Ketiga, yang juga tidak kalah pentingnya adalah menciptakan suasana belajar atau menghafal yang menyenangkan dan senyaman mungkin. Hal itu agar anak akan merasakan mudah dan nikmatnya menghafal Al-Quran. Jangan sekali-kali ada kesan memaksa dan menekan anak untuk menghafal Al-Quran. Bila hal pemaksaan atau penekanan itu dilakukan, maka bukan saja anak tidak mau menghafal, tapi juga bisa jadi dia nanti akan benci dan trauma saat disuruh menghafal.
Keempat, usahakan sebelum mulai menghafal, guru atau orangtua yang mengajarkannya bercerita secara ringkas tentang isi ayat atau surat yang akan dihafal. Dengan cara demikian, dia akan menjadi lebih tertarik dan termotivasi untuk menghafal. Dia ingin sekali menghafal ayat atau surat yang bercerita tentang kisah-kisah tertentu di dalam Al-Quran.

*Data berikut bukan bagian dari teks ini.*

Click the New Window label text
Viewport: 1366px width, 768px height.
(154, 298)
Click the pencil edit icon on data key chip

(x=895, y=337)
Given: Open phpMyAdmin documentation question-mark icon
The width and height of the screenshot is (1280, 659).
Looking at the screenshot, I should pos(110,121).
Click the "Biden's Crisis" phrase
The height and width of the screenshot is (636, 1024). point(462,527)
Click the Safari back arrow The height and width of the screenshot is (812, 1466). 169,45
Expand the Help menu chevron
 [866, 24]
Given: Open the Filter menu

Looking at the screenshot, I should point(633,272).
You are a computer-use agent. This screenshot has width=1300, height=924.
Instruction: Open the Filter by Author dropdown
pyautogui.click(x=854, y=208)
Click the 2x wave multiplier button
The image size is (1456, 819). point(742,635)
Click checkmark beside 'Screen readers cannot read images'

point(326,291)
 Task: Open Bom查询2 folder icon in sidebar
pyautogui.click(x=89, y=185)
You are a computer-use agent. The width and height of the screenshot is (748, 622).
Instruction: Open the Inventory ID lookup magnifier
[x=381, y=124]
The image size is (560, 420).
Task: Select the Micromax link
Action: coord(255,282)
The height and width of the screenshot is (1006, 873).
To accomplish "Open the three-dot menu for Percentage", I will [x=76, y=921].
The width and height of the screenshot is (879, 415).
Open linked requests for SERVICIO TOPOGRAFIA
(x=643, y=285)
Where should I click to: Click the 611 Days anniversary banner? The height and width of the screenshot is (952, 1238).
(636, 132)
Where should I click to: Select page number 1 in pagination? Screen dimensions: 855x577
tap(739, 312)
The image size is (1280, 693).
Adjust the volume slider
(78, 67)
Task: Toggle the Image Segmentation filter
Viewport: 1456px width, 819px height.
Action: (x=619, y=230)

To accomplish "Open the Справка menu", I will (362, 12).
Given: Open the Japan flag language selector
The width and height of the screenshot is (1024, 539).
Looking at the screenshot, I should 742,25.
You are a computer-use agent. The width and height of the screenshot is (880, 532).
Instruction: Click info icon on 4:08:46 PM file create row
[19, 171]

Kelima, mungkin ini juga tidak kalah pentingnya untuk merangsang anak dalam menghafal Al-Quran, yakni buatlah gambar-gambar yang berkaitan erat dengan ayat atau surat yang akan dihafal agar mereka dapat membayangkan kejadian atau peristiwa apa saja yang terjadi.
Keenam, memilih guru yang kompeten –memiliki kapasitas cukup. Idealnya guru tersebut sudah hafal 30 juz. Itu pula yang pernah dilakukan oleh Khalifah Harun Al-Rasyid. Dia memanggil seorang guru yang alim, saleh, hafal Al-Quran, dan banyak menghafal hadits dan disiplin ilmu lainnya, untuk mengajari anaknya.
Seorang guru harus berpenampilan menarik dan menyenangkan. Guru tidak saja dituntut untuk memiliki kamampuan hafal dan membaca Al-Quran dengan baik, motivasi yang tinggi, dan akrab dengan anak-anak, tetapi juga harus memenuhi kriteria tambahan lain, seperti kreatif, inovatif, dan mau duduk dan bermain bersama anak-anak.
Semoga harapan mulia agar anak-anak kita dapat menghafal Al-Quran bisa terwujud. Amin ya Rabbal ‘alamin. Wallahu a’lam bish-shawab.